Data provided START

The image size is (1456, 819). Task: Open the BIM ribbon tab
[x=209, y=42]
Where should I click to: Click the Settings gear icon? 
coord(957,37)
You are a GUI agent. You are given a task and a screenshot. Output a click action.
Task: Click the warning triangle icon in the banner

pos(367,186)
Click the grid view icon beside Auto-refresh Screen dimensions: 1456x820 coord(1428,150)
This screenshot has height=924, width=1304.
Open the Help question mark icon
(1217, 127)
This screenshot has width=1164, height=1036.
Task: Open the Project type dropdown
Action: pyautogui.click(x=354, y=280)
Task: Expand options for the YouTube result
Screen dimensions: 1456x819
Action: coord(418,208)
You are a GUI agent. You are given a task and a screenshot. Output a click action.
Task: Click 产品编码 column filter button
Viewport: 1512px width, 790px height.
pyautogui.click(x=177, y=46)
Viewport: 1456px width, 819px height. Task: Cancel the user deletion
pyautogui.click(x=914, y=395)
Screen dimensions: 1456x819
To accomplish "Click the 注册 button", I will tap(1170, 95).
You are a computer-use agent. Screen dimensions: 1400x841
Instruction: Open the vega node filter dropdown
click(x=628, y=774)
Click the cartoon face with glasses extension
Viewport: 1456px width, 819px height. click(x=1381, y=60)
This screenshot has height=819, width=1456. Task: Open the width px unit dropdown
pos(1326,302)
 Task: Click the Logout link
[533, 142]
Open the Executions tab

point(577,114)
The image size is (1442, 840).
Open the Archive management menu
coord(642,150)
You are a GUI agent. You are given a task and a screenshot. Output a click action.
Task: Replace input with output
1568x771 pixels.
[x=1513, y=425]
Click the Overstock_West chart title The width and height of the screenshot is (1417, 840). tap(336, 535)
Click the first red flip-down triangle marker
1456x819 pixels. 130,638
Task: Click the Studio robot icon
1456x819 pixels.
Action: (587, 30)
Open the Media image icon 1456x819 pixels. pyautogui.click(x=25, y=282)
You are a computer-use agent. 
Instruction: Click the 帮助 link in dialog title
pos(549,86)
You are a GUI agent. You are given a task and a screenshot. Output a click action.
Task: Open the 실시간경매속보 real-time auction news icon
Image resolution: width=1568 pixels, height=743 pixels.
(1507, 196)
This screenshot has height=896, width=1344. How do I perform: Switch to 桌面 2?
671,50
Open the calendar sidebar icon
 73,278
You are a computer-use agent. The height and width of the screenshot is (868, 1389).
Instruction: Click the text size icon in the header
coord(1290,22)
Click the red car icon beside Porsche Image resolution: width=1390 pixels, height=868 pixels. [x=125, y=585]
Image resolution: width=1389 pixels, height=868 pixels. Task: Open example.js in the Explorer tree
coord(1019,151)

Data provided END

• **Action item**
The answer must be an exact reproduction of all the records.

• **Written reply**
The image size is (1456, 819). Task: Open the BIM ribbon tab
[x=209, y=42]
Where should I click to: Click the Settings gear icon? 
coord(957,37)
You are a GUI agent. You are given a task and a screenshot. Output a click action.
Task: Click the warning triangle icon in the banner

pos(367,186)
Click the grid view icon beside Auto-refresh Screen dimensions: 1456x820 coord(1428,150)
This screenshot has height=924, width=1304.
Open the Help question mark icon
(1217, 127)
This screenshot has width=1164, height=1036.
Task: Open the Project type dropdown
Action: pyautogui.click(x=354, y=280)
Task: Expand options for the YouTube result
Screen dimensions: 1456x819
Action: coord(418,208)
You are a GUI agent. You are given a task and a screenshot. Output a click action.
Task: Click 产品编码 column filter button
Viewport: 1512px width, 790px height.
pyautogui.click(x=177, y=46)
Viewport: 1456px width, 819px height. Task: Cancel the user deletion
pyautogui.click(x=914, y=395)
Screen dimensions: 1456x819
To accomplish "Click the 注册 button", I will tap(1170, 95).
You are a computer-use agent. Screen dimensions: 1400x841
Instruction: Open the vega node filter dropdown
click(x=628, y=774)
Click the cartoon face with glasses extension
Viewport: 1456px width, 819px height. click(x=1381, y=60)
This screenshot has height=819, width=1456. Task: Open the width px unit dropdown
pos(1326,302)
 Task: Click the Logout link
[533, 142]
Open the Executions tab

point(577,114)
The image size is (1442, 840).
Open the Archive management menu
coord(642,150)
You are a GUI agent. You are given a task and a screenshot. Output a click action.
Task: Replace input with output
1568x771 pixels.
[x=1513, y=425]
Click the Overstock_West chart title The width and height of the screenshot is (1417, 840). tap(336, 535)
Click the first red flip-down triangle marker
1456x819 pixels. 130,638
Task: Click the Studio robot icon
1456x819 pixels.
Action: (587, 30)
Open the Media image icon 1456x819 pixels. pyautogui.click(x=25, y=282)
You are a computer-use agent. 
Instruction: Click the 帮助 link in dialog title
pos(549,86)
You are a GUI agent. You are given a task and a screenshot. Output a click action.
Task: Open the 실시간경매속보 real-time auction news icon
Image resolution: width=1568 pixels, height=743 pixels.
(1507, 196)
This screenshot has height=896, width=1344. How do I perform: Switch to 桌面 2?
671,50
Open the calendar sidebar icon
 73,278
You are a computer-use agent. The height and width of the screenshot is (868, 1389).
Instruction: Click the text size icon in the header
coord(1290,22)
Click the red car icon beside Porsche Image resolution: width=1390 pixels, height=868 pixels. [x=125, y=585]
Image resolution: width=1389 pixels, height=868 pixels. Task: Open example.js in the Explorer tree
coord(1019,151)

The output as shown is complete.